Exercise details — Please render every row below as a Markdown table with two columns, Row and Content, numbering each row and leaving out blank lines.

Raw rows
## Start

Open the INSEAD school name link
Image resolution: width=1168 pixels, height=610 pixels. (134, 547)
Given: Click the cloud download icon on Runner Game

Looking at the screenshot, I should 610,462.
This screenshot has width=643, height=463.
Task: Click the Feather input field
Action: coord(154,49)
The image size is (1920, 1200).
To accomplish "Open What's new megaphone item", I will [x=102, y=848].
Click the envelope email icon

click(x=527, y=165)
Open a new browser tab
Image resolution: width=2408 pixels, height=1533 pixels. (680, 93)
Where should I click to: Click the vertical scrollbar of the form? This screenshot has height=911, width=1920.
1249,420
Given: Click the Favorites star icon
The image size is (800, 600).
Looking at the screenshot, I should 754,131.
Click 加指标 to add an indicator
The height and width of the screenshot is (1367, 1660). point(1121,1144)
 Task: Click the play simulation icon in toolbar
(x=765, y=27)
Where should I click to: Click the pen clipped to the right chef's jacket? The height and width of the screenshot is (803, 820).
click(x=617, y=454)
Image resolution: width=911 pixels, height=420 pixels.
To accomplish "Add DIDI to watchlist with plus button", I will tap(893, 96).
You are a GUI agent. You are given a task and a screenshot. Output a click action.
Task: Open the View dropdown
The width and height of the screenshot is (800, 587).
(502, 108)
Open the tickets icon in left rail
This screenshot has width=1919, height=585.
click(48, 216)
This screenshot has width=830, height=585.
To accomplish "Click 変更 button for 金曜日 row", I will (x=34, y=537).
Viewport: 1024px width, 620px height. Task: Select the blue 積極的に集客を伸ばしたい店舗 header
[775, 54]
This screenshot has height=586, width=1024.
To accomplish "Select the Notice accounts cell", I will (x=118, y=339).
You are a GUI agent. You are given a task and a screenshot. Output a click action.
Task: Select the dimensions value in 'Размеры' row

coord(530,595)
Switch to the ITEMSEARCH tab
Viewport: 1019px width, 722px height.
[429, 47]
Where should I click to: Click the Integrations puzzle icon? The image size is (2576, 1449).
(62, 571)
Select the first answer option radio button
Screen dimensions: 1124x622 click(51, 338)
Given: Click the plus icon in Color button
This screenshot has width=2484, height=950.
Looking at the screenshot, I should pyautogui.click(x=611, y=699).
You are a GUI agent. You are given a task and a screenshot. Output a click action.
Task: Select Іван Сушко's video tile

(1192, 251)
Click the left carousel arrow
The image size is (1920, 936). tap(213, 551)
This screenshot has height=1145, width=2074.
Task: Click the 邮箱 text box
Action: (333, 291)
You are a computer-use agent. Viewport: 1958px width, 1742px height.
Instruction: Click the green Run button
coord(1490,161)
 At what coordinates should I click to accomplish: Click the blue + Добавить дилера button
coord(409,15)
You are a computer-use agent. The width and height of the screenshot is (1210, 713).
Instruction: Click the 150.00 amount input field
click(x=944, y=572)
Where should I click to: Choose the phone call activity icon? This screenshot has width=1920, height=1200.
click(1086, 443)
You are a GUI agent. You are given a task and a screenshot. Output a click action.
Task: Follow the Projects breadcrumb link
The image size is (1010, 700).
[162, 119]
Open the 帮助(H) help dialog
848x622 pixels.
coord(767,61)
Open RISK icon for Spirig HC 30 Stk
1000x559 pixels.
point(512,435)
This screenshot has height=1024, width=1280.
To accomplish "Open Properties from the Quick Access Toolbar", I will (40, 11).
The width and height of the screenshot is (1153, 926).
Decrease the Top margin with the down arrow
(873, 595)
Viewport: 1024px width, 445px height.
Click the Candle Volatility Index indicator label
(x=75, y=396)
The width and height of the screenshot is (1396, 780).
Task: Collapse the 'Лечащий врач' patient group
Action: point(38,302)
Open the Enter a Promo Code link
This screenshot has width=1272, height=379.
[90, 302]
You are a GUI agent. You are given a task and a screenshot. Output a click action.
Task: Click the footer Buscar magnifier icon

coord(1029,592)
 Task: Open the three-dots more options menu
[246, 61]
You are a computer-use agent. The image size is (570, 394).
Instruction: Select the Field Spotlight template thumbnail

## End

Final result —
| Row | Content |
|---|---|
| 1 | Open the INSEAD school name link |
| 2 | Image resolution: width=1168 pixels, height=610 pixels. (134, 547) |
| 3 | Given: Click the cloud download icon on Runner Game |
| 4 | Looking at the screenshot, I should 610,462. |
| 5 | This screenshot has width=643, height=463. |
| 6 | Task: Click the Feather input field |
| 7 | Action: coord(154,49) |
| 8 | The image size is (1920, 1200). |
| 9 | To accomplish "Open What's new megaphone item", I will [x=102, y=848]. |
| 10 | Click the envelope email icon |
| 11 | click(x=527, y=165) |
| 12 | Open a new browser tab |
| 13 | Image resolution: width=2408 pixels, height=1533 pixels. (680, 93) |
| 14 | Where should I click to: Click the vertical scrollbar of the form? This screenshot has height=911, width=1920. |
| 15 | 1249,420 |
| 16 | Given: Click the Favorites star icon |
| 17 | The image size is (800, 600). |
| 18 | Looking at the screenshot, I should 754,131. |
| 19 | Click 加指标 to add an indicator |
| 20 | The height and width of the screenshot is (1367, 1660). point(1121,1144) |
| 21 |  Task: Click the play simulation icon in toolbar |
| 22 | (x=765, y=27) |
| 23 | Where should I click to: Click the pen clipped to the right chef's jacket? The height and width of the screenshot is (803, 820). |
| 24 | click(x=617, y=454) |
| 25 | Image resolution: width=911 pixels, height=420 pixels. |
| 26 | To accomplish "Add DIDI to watchlist with plus button", I will tap(893, 96). |
| 27 | You are a GUI agent. You are given a task and a screenshot. Output a click action. |
| 28 | Task: Open the View dropdown |
| 29 | The width and height of the screenshot is (800, 587). |
| 30 | (502, 108) |
| 31 | Open the tickets icon in left rail |
| 32 | This screenshot has width=1919, height=585. |
| 33 | click(48, 216) |
| 34 | This screenshot has width=830, height=585. |
| 35 | To accomplish "Click 変更 button for 金曜日 row", I will (x=34, y=537). |
| 36 | Viewport: 1024px width, 620px height. Task: Select the blue 積極的に集客を伸ばしたい店舗 header |
| 37 | [775, 54] |
| 38 | This screenshot has height=586, width=1024. |
| 39 | To accomplish "Select the Notice accounts cell", I will (x=118, y=339). |
| 40 | You are a GUI agent. You are given a task and a screenshot. Output a click action. |
| 41 | Task: Select the dimensions value in 'Размеры' row |
| 42 | coord(530,595) |
| 43 | Switch to the ITEMSEARCH tab |
| 44 | Viewport: 1019px width, 722px height. |
| 45 | [429, 47] |
| 46 | Where should I click to: Click the Integrations puzzle icon? The image size is (2576, 1449). |
| 47 | (62, 571) |
| 48 | Select the first answer option radio button |
| 49 | Screen dimensions: 1124x622 click(51, 338) |
| 50 | Given: Click the plus icon in Color button |
| 51 | This screenshot has width=2484, height=950. |
| 52 | Looking at the screenshot, I should pyautogui.click(x=611, y=699). |
| 53 | You are a GUI agent. You are given a task and a screenshot. Output a click action. |
| 54 | Task: Select Іван Сушко's video tile |
| 55 | (1192, 251) |
| 56 | Click the left carousel arrow |
| 57 | The image size is (1920, 936). tap(213, 551) |
| 58 | This screenshot has height=1145, width=2074. |
| 59 | Task: Click the 邮箱 text box |
| 60 | Action: (333, 291) |
| 61 | You are a computer-use agent. Viewport: 1958px width, 1742px height. |
| 62 | Instruction: Click the green Run button |
| 63 | coord(1490,161) |
| 64 |  At what coordinates should I click to accomplish: Click the blue + Добавить дилера button |
| 65 | coord(409,15) |
| 66 | You are a computer-use agent. The width and height of the screenshot is (1210, 713). |
| 67 | Instruction: Click the 150.00 amount input field |
| 68 | click(x=944, y=572) |
| 69 | Where should I click to: Choose the phone call activity icon? This screenshot has width=1920, height=1200. |
| 70 | click(1086, 443) |
| 71 | You are a GUI agent. You are given a task and a screenshot. Output a click action. |
| 72 | Task: Follow the Projects breadcrumb link |
| 73 | The image size is (1010, 700). |
| 74 | [162, 119] |
| 75 | Open the 帮助(H) help dialog |
| 76 | 848x622 pixels. |
| 77 | coord(767,61) |
| 78 | Open RISK icon for Spirig HC 30 Stk |
| 79 | 1000x559 pixels. |
| 80 | point(512,435) |
| 81 | This screenshot has height=1024, width=1280. |
| 82 | To accomplish "Open Properties from the Quick Access Toolbar", I will (40, 11). |
| 83 | The width and height of the screenshot is (1153, 926). |
| 84 | Decrease the Top margin with the down arrow |
| 85 | (873, 595) |
| 86 | Viewport: 1024px width, 445px height. |
| 87 | Click the Candle Volatility Index indicator label |
| 88 | (x=75, y=396) |
| 89 | The width and height of the screenshot is (1396, 780). |
| 90 | Task: Collapse the 'Лечащий врач' patient group |
| 91 | Action: point(38,302) |
| 92 | Open the Enter a Promo Code link |
| 93 | This screenshot has width=1272, height=379. |
| 94 | [90, 302] |
| 95 | You are a GUI agent. You are given a task and a screenshot. Output a click action. |
| 96 | Task: Click the footer Buscar magnifier icon |
| 97 | coord(1029,592) |
| 98 |  Task: Open the three-dots more options menu |
| 99 | [246, 61] |
| 100 | You are a computer-use agent. The image size is (570, 394). |
| 101 | Instruction: Select the Field Spotlight template thumbnail |